* Text provided
The AI deal memo and the work product privilege question
When a partner asks an AI tool to draft a deal memo, the lawyer's mental impressions and the AI's output are mixed in the same document. Who is the author for privilege purposes is a real question.
A partner is preparing a deal memo for an audit committee on a proposed acquisition. The partner has views on the regulatory risk, the integration challenges, the valuation framework. The partner also has Claude open in another window, and uses it to draft the structural sections of the memo: deal overview, structure analysis, market context. The partner edits the AI's draft, adds the partner's own analytical sections, and finalizes the memo.
The memo is later requested in discovery. The producing party asserts work product. The requesting party argues that the AI generated sections are not the lawyer's mental impressions and therefore not entitled to opinion work product protection. Both arguments have legitimate roots in the doctrine. Neither has a settled answer.

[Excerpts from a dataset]
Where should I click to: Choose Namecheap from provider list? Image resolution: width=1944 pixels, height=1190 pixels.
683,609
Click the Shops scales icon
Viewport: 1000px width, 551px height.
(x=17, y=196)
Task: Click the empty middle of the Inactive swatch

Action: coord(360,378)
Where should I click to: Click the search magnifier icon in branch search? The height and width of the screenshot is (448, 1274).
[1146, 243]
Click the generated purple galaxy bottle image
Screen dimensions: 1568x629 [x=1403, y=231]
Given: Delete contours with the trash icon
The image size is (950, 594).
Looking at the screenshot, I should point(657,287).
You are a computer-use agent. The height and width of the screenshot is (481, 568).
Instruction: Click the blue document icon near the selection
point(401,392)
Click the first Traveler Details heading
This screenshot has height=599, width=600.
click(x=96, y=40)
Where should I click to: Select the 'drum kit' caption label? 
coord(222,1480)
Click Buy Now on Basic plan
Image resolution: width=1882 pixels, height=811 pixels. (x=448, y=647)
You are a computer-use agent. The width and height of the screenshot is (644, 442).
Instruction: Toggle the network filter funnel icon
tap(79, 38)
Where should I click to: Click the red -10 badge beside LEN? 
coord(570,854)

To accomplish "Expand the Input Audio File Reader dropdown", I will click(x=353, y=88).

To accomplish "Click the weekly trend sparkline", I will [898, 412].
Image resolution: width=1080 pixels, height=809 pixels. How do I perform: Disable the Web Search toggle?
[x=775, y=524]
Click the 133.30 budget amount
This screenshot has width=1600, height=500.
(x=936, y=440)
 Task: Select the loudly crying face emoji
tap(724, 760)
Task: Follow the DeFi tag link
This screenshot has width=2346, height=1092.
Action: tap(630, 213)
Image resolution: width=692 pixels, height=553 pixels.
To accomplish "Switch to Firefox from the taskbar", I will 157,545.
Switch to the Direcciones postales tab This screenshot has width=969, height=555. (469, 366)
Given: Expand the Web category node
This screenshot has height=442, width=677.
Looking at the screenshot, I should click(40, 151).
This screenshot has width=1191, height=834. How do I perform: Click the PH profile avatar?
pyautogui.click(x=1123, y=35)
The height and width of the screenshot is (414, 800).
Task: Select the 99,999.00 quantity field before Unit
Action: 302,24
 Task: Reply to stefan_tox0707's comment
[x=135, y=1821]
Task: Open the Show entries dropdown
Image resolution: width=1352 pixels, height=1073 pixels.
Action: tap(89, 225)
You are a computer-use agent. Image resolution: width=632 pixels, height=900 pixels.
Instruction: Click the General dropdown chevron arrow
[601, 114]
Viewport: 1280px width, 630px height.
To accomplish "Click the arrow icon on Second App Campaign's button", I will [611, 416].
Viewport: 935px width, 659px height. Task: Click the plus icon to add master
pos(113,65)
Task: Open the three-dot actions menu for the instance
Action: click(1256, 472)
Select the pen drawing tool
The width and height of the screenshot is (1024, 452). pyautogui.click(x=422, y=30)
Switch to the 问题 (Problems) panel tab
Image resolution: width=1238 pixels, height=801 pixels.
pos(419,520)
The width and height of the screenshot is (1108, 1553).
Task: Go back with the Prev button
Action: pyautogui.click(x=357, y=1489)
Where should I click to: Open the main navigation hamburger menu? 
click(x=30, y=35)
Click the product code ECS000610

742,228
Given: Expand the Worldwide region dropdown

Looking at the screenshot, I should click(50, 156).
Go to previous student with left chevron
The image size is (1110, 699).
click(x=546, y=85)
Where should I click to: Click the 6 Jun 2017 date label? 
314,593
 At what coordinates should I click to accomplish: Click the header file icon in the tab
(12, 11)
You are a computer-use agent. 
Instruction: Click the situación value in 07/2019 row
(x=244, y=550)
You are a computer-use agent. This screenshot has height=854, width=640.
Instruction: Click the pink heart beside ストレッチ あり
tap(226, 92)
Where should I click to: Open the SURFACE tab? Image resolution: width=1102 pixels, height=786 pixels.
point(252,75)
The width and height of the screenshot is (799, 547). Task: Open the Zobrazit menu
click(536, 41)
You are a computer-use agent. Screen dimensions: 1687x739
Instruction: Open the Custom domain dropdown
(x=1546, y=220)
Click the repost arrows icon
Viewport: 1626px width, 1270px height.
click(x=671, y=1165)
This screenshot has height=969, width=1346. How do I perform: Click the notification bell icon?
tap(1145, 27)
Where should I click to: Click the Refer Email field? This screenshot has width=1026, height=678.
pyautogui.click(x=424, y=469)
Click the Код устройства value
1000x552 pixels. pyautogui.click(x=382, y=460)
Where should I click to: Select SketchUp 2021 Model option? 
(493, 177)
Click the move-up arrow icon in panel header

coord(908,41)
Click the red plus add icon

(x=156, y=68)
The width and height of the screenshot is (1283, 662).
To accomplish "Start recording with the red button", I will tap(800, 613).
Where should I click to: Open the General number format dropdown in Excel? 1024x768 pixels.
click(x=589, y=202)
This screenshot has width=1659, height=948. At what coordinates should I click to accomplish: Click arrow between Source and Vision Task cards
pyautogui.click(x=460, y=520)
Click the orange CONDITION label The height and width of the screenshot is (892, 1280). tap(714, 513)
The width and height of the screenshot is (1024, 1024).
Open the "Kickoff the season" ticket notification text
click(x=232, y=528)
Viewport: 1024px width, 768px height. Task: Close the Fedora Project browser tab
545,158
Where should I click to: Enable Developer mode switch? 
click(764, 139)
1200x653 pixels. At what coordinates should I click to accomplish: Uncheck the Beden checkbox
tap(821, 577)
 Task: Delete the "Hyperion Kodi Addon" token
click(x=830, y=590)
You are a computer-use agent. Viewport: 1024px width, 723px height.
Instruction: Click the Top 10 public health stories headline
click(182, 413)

* What the exercise asks
Reproduce word for word the stretch of the text on the AI deal memo from "The AI deal" through "a real question.". The listing is separate material and has no connection to the text on the AI deal memo.

* Written answer
The AI deal memo and the work product privilege question
When a partner asks an AI tool to draft a deal memo, the lawyer's mental impressions and the AI's output are mixed in the same document. Who is the author for privilege purposes is a real question.